Piegandosi al volere di Filippo, Clemente V riuscì ad evitare in extremis che l’infamante processo contro Bonifacio VIII divenisse pubblico e scandalizzasse l’intera Cristianità, compromettendo irrimediabilmente la Chiesa Cattolica. Di conseguenza, Clemente abbandonò l’Ordine del Tempio nelle mani di Filippo e il monarca, in cambio, fece sparire gli atti del processo contro Bonifacio nei suoi archivi. Do ut des.
Nel suo libro “Il papato e il processo ai Templari” la storica Barbara Frale nota che nemmeno lo stesso pontefice Clemente V, pur avendo condotto la sua inchiesta personale sull’affare del Tempio, alla fine si trovò in grado di controbattere l’accusa che riguardava la cerimonia blasfema d’iniziazione. La situazione era difficile, perché i Templari avevano praticato questo rituale almeno per un secolo e in modo sistematico (sic!). Gli indizi provenienti da molte inchieste e la deposizione di un informatore del re spagnolo Giacomo II, avevano confermato al papa i suoi timori.

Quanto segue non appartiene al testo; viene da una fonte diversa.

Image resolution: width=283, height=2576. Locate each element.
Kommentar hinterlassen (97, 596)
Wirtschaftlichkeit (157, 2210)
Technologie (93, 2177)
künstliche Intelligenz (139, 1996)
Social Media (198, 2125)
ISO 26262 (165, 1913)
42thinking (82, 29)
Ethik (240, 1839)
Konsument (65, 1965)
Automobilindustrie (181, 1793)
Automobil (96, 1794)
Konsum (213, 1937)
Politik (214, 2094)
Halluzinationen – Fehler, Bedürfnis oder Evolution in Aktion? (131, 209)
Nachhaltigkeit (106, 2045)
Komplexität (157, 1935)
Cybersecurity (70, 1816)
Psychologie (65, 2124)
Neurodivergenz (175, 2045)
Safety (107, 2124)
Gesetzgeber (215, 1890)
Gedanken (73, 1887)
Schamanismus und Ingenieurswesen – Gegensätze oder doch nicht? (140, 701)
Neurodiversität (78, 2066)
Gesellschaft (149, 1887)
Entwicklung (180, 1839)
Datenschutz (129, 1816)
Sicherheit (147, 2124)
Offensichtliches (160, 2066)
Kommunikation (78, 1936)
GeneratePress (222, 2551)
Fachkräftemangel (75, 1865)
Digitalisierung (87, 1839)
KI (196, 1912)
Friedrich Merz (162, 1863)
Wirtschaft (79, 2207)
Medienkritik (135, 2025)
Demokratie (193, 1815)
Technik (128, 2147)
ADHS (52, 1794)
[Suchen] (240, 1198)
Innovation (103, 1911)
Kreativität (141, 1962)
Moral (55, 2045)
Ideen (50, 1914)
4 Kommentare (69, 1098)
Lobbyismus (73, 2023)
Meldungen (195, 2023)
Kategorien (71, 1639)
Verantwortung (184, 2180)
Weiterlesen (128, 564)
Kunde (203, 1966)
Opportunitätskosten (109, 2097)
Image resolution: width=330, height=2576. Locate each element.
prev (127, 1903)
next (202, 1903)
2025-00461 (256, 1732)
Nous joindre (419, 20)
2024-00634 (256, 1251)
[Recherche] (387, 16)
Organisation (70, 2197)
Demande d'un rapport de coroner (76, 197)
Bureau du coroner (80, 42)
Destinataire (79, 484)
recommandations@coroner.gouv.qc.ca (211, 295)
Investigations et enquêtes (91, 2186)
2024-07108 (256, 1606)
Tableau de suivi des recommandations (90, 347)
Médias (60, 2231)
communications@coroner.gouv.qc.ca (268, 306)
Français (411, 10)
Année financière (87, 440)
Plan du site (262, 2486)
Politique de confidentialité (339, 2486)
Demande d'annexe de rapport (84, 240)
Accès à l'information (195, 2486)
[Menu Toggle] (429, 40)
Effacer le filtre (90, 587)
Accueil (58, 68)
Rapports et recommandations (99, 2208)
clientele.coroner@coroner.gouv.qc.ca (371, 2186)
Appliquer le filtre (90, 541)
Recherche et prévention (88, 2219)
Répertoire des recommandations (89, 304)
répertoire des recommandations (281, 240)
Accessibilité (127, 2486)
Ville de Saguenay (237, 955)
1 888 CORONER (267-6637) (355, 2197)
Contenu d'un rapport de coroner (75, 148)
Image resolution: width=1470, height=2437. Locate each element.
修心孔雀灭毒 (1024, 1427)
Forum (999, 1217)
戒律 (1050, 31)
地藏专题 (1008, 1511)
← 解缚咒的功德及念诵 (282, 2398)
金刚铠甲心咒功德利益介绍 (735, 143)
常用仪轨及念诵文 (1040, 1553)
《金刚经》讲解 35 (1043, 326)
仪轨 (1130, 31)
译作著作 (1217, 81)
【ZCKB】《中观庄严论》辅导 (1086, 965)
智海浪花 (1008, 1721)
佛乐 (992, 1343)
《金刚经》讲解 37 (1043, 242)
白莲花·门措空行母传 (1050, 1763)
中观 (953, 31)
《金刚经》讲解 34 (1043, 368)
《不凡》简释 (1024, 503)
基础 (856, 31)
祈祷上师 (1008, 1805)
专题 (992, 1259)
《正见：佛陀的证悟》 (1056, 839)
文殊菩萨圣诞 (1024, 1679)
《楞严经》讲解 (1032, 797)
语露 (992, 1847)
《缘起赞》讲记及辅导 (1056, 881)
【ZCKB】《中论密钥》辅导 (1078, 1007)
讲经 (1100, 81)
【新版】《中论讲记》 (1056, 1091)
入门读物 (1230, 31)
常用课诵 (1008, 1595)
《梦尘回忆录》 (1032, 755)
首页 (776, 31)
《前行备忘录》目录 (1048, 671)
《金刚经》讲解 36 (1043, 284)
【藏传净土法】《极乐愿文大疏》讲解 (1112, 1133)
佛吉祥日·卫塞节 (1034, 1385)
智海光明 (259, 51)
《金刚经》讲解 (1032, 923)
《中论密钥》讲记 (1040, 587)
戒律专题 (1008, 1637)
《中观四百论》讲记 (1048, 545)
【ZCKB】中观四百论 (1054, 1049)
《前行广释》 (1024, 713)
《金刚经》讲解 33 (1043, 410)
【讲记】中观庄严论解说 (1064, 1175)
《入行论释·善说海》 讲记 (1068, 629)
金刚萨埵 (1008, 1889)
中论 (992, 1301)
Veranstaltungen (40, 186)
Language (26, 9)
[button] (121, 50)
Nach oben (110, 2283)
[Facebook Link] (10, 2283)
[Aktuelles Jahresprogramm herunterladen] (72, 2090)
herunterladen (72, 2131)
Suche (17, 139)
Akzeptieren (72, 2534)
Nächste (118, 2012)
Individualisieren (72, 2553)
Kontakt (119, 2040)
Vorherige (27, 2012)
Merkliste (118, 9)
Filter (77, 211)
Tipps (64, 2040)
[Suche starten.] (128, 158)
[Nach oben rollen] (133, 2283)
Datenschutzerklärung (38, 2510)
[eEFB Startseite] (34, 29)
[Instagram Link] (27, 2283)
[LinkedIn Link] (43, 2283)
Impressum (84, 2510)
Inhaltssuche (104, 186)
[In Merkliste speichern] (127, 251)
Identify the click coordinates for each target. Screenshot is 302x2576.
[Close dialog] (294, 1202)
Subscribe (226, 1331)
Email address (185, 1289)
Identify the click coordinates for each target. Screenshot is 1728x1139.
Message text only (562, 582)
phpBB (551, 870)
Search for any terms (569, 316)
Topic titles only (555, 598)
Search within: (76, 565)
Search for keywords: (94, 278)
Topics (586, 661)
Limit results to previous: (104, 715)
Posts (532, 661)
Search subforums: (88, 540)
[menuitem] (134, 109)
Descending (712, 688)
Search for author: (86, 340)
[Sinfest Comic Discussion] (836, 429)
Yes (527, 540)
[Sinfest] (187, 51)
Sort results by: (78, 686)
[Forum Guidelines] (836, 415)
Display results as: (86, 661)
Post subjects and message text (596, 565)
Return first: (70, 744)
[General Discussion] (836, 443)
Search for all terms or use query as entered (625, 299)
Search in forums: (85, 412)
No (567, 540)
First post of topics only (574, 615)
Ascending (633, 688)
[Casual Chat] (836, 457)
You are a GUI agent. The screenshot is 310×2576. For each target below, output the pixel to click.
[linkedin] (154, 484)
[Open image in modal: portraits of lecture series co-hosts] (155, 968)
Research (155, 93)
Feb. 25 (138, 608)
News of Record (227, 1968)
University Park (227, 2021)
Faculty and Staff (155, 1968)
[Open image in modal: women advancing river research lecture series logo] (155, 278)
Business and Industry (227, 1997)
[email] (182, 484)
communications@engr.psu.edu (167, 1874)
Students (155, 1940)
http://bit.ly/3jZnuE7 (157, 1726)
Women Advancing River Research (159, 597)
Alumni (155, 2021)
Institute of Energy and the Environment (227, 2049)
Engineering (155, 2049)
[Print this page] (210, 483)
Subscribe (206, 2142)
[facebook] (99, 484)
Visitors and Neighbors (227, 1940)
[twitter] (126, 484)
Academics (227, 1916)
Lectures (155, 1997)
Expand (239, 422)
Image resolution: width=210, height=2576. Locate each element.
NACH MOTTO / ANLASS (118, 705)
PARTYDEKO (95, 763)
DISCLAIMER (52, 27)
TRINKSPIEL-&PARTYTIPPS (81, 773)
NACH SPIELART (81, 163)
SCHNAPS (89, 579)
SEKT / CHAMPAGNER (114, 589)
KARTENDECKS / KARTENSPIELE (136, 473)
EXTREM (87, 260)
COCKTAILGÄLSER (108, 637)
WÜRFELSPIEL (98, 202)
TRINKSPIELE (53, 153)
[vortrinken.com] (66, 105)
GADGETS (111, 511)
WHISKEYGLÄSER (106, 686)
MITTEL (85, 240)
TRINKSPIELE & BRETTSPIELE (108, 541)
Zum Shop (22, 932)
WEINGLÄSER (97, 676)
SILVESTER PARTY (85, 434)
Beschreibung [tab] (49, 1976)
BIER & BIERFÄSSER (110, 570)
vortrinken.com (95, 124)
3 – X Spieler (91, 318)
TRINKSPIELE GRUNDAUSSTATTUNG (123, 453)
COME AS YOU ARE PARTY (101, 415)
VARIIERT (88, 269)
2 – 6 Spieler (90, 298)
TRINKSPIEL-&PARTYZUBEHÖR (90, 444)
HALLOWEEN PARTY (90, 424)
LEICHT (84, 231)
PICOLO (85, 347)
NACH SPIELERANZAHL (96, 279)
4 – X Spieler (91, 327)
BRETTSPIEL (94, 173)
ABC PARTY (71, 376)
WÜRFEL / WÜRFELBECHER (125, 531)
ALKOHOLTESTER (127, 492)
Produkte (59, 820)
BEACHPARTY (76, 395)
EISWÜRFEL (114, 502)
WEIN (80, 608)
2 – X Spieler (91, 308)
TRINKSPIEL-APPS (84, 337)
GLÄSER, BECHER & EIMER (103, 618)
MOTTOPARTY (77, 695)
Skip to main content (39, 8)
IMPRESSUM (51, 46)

Alcuni anni fa, Frale ha portato alla luce negli Archivi Vaticani un documento perduto che attesta l’assoluzione di Clemente V concessa ai dignitari dell’Ordine imprigionati a Chinon. Questa pergamena è stata esaminata e convalidata dagli storici specialisti in materia templare: Alain Demurger, Franco Cardini e Malcom Barber.
L’inchiesta che fa capo a tale documento ebbe luogo a Chinon tra il 17 ed il 20 agosto 1308. Furono sottoposti a interrogatorio il Gran Maestro Jacques de Molay, il Maestro di Cipro, il Visitateur di Francia e i Precettori di Normandia, Aquitania, Poitou. Tutti questi uomini affermarono di conoscere la cerimonia iniziatica eretica, e in parte di averla anche praticata. Inoltre dimostrarono di pentirsene, giustificarono l’atto della cerimonia dicendo che era una prassi soldatesca di cattivo gusto, e chiesero perdono.
I religiosi del comitato d’inchiesta decisero di accettare la versione della tradizione soldatesca come spiegazione plausibile per salvare almeno i dignitari di Chinon dall’ira del pontefice. E tuttavia era ormai troppo tardi per mettere in salvo l’intero ordine. Troppe confessioni, troppe deposizioni intriganti apparivano negli atti processuali, nero su bianco, a confermare la cerimonia blasfema che si presentava – essendo il Tempio in prima linea un ordine religioso – incomprensibile e imperdonabile. Una tale mancanza conduceva alla scomunica.
Dopo aver portato a termine l’inchiesta di Chinon e assolto i dignitari dell’Ordine, Clemente V promulgò la bolla “Faciens misericordiam” per dichiarare ufficialmente la risoluzione presa. I dignitari furono in questo modo riconosciuti innocenti dinanzi alla Cristianità. Ma un anno dopo il papa sembrò aver cambiato la sua opinione in proposito, e abbandonò i prigionieri di Chinon al loro destino. Anche i prigionieri di Domme erano ormai perduti, e i graffiti rispecchiano tutta la loro rabbia nei confronti del pontefice “distruttore del Tempio”.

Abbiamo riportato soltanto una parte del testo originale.